## Work instructions
With the images omitted, return all of the entries exactly as they stand.

## Given entries
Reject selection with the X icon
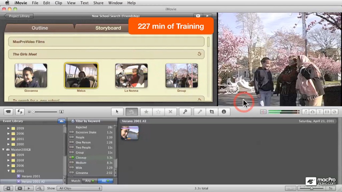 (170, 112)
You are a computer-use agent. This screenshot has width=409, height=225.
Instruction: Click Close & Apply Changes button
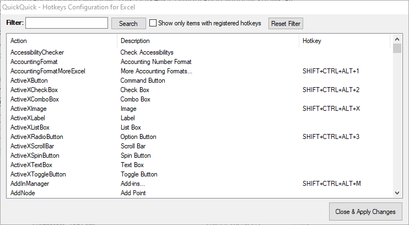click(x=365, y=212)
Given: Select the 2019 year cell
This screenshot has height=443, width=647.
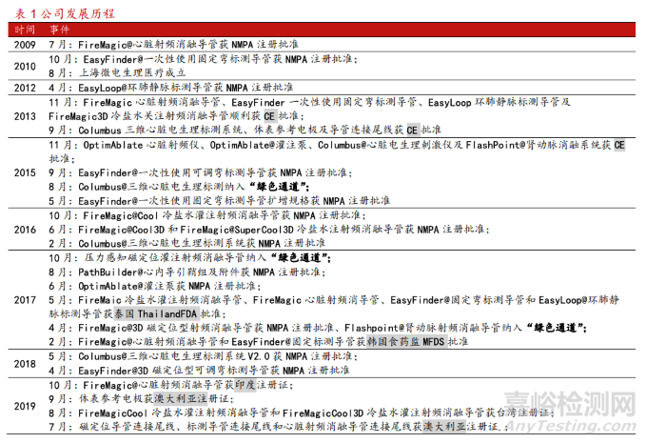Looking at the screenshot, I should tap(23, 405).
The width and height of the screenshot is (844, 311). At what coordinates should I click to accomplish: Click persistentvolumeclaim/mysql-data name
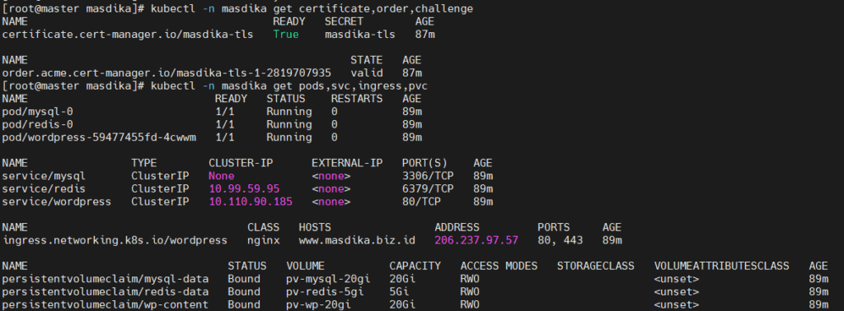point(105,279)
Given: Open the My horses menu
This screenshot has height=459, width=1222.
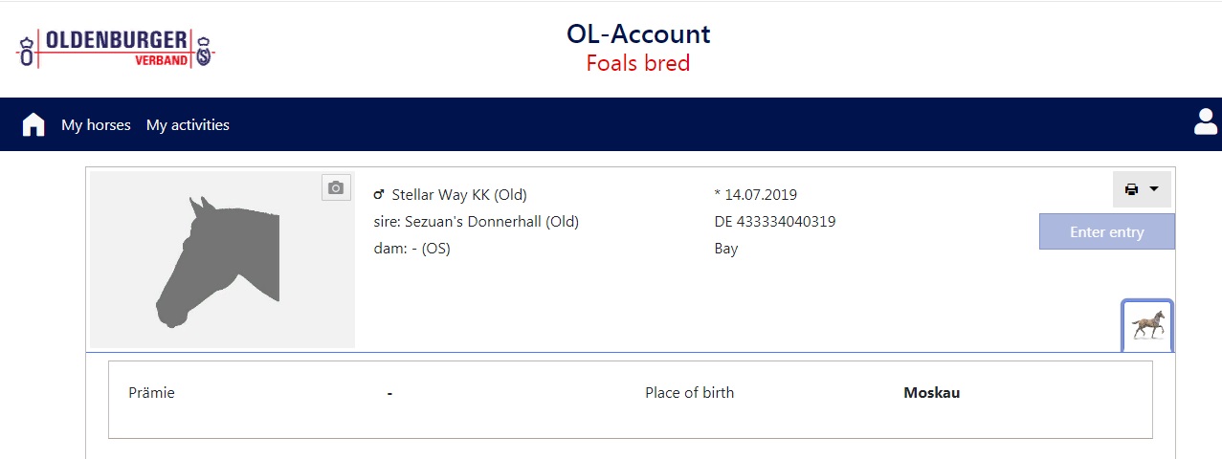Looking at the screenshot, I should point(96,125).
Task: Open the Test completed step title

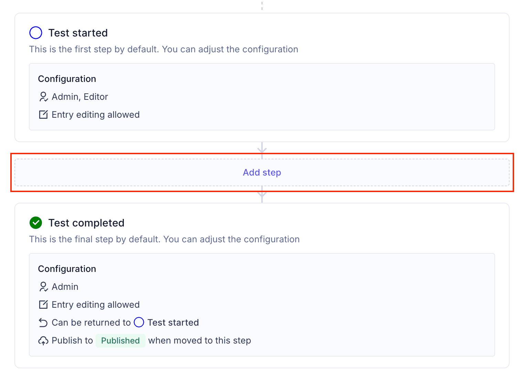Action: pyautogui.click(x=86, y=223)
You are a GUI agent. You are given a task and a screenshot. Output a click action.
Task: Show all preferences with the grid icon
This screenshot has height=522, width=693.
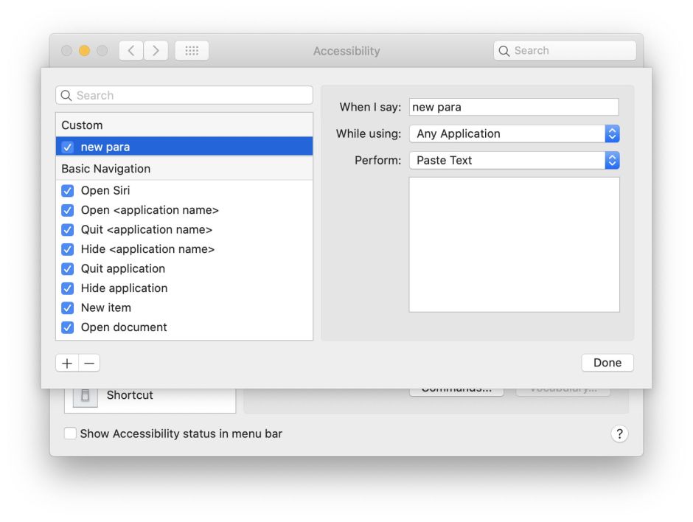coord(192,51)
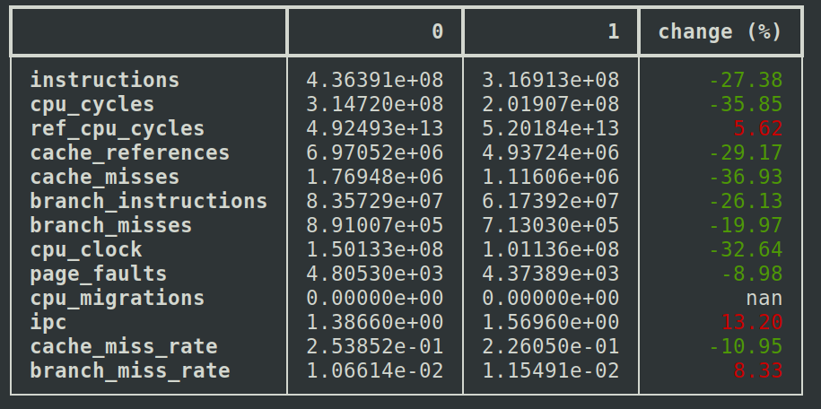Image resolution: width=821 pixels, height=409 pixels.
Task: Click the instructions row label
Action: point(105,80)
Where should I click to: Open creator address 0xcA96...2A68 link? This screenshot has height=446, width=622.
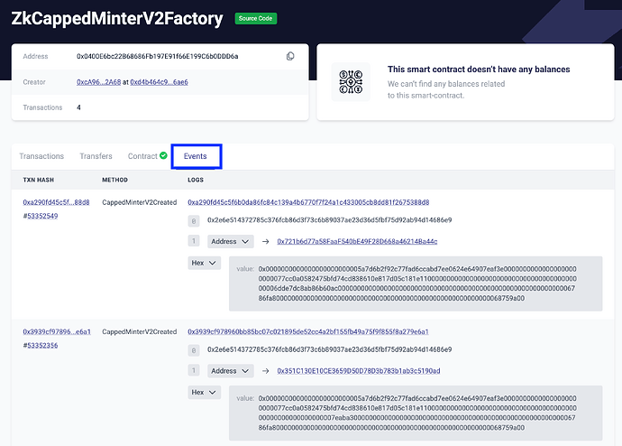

## Task answer
Reject selection with the X icon
 (170, 112)
You are a computer-use agent. This screenshot has width=409, height=225.
Instruction: Click Close & Apply Changes button
click(x=365, y=212)
Given: Select the 2019 year cell
This screenshot has height=443, width=647.
Looking at the screenshot, I should tap(23, 405).
The width and height of the screenshot is (844, 311). At what coordinates should I click to accomplish: Click persistentvolumeclaim/mysql-data name
point(105,279)
Given: Open the My horses menu
This screenshot has height=459, width=1222.
Looking at the screenshot, I should point(96,125).
Task: Open the Test completed step title

Action: pyautogui.click(x=86, y=223)
You are a GUI agent. You are given a task and a screenshot. Output a click action.
Task: Show all preferences with the grid icon
This screenshot has height=522, width=693.
coord(192,51)
Image resolution: width=821 pixels, height=409 pixels.
Task: Click the instructions row label
Action: point(105,80)
Where should I click to: Open creator address 0xcA96...2A68 link? This screenshot has height=446, width=622.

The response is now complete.